The Paleontological Research Institution (PRI) is the parent organization of the Museum of the Earth and was founded in 1932 by a Cornell geology professor. With an extensive collection of over 3 million artifacts, they wanted to share this with the public at large. In 1994, the PRI set out to build the museum of their dreams. They began with a $3 million budget, but by journey’s end, the budget grew to $10.6 million. The museum relies primarily on grants, donations, memberships and volunteers.
The day I visited the museum, they were working on a seismograph. I stopped to watch the progress and enjoyed learning about the inner workings of the machine. One of the museum employees asked me if I had ever seen or even heard of a seismograph before. When I explained that I had been born and raised in northern California and lived not too far from the San Andreas Fault, I felt like a celebrity. They couldn’t wait to ask what big earthquakes I had experienced. It was enjoyable to talk to people who appreciated and understood the amazing force of a quake.

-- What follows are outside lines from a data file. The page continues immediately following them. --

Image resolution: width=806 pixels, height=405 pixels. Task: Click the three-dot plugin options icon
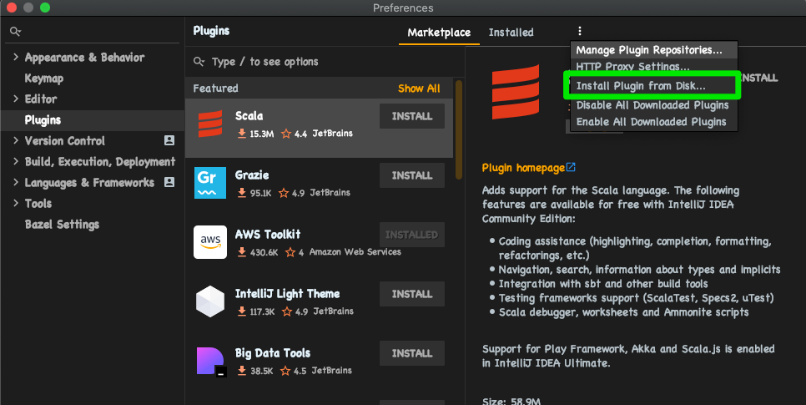pos(580,32)
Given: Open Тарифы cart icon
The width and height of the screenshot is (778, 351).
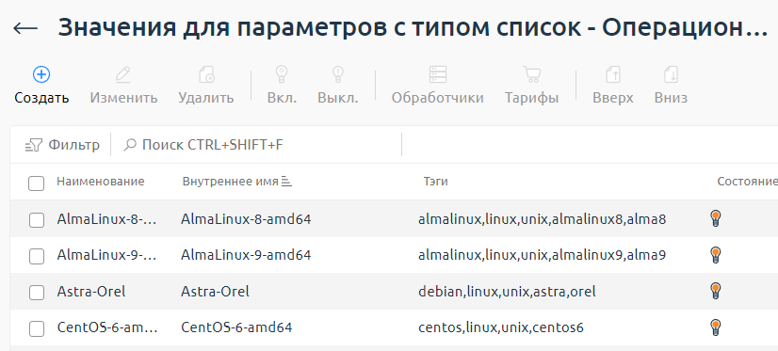Looking at the screenshot, I should coord(532,74).
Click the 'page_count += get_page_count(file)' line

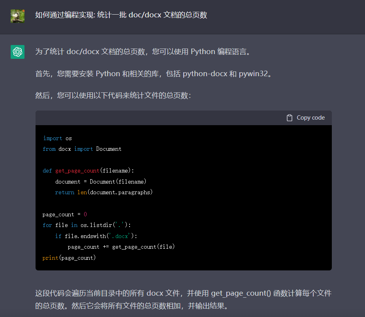(121, 247)
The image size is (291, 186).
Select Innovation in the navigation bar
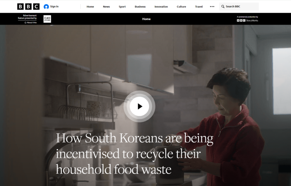[x=161, y=6]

One of the most impressive displays is the Hyde Park mastodon. In 1999, Larry and Sheryl Lozier of Hyde Park, New York, were digging to deepen their backyard pond when they dug up a mastodon leg bone. They contacted the PRI, and staff and volunteers from the institute worked for six weeks to excavate and document the site. The skeleton was brought back to Ithaca to be assembled into the stunning exhibit you see today. The display tells us that this is one of the best-preserved and most complete mastodon skeletons ever found. More than 97 percent complete, it is only missing a few tail and foot bones. They believe it was an older male who likely suffered from bone disease. Since he sank to the bottom of the pond, his bones were well-preserved.
The Museum of the Earth offers residential discounts on various days. Be sure to check out their website at www.museumoftheearth.org for discount days, hours and special programs.
People who live in the Finger Lakes and who come to visit don’t often realize how much it is the geology that makes this area so incredibly beautiful and unlike anywhere else in the world. A museum devoted to understanding how these geologic features were formed and the early plants and animals that inhabited this area is the perfect addition to the Finger Lakes. Don’t miss this opportunity to explore the newest upstate treasure.